## Begin AVAILABLE DATA

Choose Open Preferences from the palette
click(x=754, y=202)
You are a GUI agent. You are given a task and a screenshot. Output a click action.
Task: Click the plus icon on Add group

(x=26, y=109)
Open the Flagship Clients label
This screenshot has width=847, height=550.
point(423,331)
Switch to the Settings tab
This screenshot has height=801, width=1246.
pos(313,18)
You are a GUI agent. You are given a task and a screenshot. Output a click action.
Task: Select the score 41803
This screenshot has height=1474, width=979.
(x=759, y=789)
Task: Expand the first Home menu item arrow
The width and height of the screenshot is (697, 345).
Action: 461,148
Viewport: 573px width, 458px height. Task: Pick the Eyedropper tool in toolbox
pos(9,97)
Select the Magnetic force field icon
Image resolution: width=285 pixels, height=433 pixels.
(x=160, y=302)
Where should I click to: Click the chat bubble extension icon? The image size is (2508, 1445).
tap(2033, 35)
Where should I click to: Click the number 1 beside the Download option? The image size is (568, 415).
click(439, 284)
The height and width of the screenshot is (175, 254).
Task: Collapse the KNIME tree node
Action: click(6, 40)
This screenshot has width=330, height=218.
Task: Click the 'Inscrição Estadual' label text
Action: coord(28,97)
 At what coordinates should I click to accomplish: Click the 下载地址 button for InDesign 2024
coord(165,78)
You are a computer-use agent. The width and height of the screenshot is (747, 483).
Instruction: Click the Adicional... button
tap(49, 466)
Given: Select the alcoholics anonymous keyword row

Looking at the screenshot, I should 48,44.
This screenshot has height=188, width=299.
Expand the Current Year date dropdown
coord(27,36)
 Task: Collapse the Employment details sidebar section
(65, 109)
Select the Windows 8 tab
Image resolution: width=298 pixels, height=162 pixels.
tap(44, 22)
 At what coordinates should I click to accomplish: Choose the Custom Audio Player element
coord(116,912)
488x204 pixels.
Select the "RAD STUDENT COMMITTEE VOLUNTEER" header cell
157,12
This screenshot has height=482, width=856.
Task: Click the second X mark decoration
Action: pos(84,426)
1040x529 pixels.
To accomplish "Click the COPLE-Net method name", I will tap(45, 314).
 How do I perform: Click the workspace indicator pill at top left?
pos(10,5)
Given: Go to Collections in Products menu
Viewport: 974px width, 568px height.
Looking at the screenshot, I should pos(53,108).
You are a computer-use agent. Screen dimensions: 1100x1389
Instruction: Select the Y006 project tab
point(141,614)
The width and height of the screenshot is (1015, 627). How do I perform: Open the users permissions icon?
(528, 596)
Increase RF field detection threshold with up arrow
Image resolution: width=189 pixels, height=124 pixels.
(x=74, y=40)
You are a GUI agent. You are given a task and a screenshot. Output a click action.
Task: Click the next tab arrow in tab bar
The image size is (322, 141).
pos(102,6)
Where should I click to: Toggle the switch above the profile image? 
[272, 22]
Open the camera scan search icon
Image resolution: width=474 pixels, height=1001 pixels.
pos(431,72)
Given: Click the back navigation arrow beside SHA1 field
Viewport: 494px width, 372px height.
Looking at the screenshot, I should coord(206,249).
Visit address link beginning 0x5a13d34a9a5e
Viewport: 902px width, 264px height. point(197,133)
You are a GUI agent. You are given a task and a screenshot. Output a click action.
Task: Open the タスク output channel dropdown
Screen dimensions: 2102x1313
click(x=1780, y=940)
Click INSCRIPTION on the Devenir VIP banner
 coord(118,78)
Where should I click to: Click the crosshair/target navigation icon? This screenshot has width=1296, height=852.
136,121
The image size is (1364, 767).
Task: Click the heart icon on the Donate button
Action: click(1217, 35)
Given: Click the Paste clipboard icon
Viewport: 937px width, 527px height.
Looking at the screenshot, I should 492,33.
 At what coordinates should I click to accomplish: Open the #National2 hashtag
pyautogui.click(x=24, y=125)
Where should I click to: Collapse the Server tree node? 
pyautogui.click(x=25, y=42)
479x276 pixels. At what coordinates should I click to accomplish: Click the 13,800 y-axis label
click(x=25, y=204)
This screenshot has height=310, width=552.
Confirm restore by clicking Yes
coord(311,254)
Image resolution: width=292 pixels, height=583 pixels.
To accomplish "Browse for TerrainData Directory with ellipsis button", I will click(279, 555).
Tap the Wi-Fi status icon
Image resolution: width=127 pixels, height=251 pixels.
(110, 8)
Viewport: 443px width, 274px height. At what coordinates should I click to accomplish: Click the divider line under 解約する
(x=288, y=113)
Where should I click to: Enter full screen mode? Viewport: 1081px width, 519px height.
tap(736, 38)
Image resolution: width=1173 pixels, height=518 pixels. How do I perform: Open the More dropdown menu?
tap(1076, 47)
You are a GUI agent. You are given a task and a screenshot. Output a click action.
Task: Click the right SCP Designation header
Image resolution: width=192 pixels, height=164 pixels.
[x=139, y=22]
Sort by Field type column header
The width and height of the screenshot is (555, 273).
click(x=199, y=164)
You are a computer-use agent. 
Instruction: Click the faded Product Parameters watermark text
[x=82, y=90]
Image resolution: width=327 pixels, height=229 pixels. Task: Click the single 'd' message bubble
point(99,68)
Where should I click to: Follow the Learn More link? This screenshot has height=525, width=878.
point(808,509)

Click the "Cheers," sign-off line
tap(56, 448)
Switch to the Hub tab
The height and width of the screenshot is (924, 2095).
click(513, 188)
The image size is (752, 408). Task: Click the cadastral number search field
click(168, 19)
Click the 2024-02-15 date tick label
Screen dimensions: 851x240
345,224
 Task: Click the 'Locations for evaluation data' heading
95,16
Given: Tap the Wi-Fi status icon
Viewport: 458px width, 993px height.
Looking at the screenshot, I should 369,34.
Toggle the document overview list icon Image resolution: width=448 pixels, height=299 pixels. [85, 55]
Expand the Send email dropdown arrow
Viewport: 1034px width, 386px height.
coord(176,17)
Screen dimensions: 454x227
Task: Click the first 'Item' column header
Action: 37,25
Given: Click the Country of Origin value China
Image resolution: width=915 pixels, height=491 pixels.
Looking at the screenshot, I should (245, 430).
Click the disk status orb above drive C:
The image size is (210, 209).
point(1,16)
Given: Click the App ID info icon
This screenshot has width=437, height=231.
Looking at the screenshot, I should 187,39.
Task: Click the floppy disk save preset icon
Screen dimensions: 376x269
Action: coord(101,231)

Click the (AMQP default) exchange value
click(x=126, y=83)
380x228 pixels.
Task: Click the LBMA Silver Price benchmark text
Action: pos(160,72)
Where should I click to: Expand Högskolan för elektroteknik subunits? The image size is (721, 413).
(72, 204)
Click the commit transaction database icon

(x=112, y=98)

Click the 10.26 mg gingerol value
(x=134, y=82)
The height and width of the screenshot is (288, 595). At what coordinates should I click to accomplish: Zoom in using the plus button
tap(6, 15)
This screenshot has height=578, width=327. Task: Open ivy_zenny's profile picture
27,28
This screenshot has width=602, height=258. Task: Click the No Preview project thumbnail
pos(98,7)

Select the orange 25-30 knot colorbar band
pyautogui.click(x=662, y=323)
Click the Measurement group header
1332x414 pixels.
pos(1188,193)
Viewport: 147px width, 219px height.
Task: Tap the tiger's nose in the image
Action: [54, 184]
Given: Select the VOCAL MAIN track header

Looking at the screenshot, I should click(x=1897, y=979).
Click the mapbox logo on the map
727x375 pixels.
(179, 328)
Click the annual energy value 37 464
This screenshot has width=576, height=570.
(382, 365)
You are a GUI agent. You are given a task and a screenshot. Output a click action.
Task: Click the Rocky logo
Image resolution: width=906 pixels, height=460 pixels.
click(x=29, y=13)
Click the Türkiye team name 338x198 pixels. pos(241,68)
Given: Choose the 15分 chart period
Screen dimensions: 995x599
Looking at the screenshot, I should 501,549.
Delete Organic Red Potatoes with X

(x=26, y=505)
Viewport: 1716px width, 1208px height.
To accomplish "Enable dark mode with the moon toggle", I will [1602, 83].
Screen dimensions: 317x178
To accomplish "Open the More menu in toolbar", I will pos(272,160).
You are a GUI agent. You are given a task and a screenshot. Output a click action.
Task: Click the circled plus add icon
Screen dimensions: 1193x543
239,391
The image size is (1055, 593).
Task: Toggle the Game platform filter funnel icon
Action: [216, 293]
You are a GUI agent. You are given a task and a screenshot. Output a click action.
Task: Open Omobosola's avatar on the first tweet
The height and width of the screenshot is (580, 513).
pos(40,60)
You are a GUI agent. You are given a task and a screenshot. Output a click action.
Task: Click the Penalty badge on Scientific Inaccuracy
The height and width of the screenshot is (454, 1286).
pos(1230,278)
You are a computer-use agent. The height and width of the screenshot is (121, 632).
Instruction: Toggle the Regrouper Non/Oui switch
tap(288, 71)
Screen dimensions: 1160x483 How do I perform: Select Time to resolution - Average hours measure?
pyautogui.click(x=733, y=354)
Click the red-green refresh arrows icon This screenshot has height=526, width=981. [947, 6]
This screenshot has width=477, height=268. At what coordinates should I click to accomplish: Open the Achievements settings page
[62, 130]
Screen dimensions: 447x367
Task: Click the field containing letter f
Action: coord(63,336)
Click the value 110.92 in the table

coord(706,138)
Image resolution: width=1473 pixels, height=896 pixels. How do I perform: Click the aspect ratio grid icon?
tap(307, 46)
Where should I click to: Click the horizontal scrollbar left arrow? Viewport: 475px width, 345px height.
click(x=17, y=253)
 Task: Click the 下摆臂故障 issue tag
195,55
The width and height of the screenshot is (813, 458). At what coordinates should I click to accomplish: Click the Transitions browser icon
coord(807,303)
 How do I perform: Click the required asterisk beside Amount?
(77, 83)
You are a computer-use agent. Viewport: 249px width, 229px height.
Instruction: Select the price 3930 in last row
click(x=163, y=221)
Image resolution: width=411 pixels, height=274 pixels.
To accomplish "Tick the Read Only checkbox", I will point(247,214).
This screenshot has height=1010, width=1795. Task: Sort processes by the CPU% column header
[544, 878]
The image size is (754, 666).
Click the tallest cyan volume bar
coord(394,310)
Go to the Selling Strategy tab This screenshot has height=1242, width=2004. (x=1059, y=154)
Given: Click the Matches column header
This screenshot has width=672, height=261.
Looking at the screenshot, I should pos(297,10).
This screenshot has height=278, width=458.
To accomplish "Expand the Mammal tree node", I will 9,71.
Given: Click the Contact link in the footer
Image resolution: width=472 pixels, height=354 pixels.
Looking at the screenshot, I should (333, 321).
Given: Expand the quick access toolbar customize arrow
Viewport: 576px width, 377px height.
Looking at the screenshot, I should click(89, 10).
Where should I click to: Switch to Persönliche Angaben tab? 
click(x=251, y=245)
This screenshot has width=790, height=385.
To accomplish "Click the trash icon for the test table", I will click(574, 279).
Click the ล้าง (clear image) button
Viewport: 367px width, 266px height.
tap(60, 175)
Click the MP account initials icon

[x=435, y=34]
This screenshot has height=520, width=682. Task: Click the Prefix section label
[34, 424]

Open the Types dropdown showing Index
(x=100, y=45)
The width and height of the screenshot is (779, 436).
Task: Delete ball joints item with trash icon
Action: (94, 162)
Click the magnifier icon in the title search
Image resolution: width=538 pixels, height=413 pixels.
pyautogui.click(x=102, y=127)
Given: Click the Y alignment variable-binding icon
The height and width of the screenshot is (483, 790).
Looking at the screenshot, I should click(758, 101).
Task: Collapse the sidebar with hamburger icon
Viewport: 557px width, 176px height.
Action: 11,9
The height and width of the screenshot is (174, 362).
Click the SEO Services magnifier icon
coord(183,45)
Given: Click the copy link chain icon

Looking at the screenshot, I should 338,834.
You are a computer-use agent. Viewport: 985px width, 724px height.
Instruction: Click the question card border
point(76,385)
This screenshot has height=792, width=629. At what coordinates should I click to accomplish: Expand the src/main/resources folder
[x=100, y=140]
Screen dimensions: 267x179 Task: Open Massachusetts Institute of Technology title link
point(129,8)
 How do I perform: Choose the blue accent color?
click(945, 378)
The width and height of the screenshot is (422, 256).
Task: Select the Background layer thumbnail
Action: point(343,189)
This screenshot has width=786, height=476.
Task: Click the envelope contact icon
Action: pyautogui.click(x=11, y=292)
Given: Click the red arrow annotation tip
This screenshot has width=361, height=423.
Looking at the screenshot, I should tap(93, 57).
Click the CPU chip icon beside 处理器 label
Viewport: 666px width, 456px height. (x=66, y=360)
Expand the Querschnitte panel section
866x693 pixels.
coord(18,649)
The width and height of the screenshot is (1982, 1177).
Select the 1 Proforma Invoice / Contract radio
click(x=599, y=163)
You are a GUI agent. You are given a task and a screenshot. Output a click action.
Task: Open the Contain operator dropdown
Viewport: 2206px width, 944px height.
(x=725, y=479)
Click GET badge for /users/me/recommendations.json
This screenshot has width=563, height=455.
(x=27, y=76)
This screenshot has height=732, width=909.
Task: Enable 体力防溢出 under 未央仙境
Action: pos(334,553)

## End AVAILABLE DATA

## EXERCISE GOAL
Rewrite the lines starting at the one that contains "the #National2 hashtag" and ending at the one that contains "point(808,509)", substituting "Screen size" for "Image resolution" and leaving everything else unchanged.

## SOLUTION
 At what coordinates should I click to accomplish: Open the #National2 hashtag
pyautogui.click(x=24, y=125)
Where should I click to: Collapse the Server tree node? 
pyautogui.click(x=25, y=42)
479x276 pixels. At what coordinates should I click to accomplish: Click the 13,800 y-axis label
click(x=25, y=204)
This screenshot has height=310, width=552.
Confirm restore by clicking Yes
coord(311,254)
Screen size: width=292 pixels, height=583 pixels.
To accomplish "Browse for TerrainData Directory with ellipsis button", I will click(279, 555).
Tap the Wi-Fi status icon
Screen size: width=127 pixels, height=251 pixels.
(110, 8)
Viewport: 443px width, 274px height. At what coordinates should I click to accomplish: Click the divider line under 解約する
(x=288, y=113)
Where should I click to: Enter full screen mode? Viewport: 1081px width, 519px height.
tap(736, 38)
Screen size: width=1173 pixels, height=518 pixels. How do I perform: Open the More dropdown menu?
tap(1076, 47)
You are a GUI agent. You are given a task and a screenshot. Output a click action.
Task: Click the right SCP Designation header
Screen size: width=192 pixels, height=164 pixels.
[x=139, y=22]
Sort by Field type column header
The width and height of the screenshot is (555, 273).
click(x=199, y=164)
You are a computer-use agent. 
Instruction: Click the faded Product Parameters watermark text
[x=82, y=90]
Screen size: width=327 pixels, height=229 pixels. Task: Click the single 'd' message bubble
point(99,68)
Where should I click to: Follow the Learn More link? This screenshot has height=525, width=878.
point(808,509)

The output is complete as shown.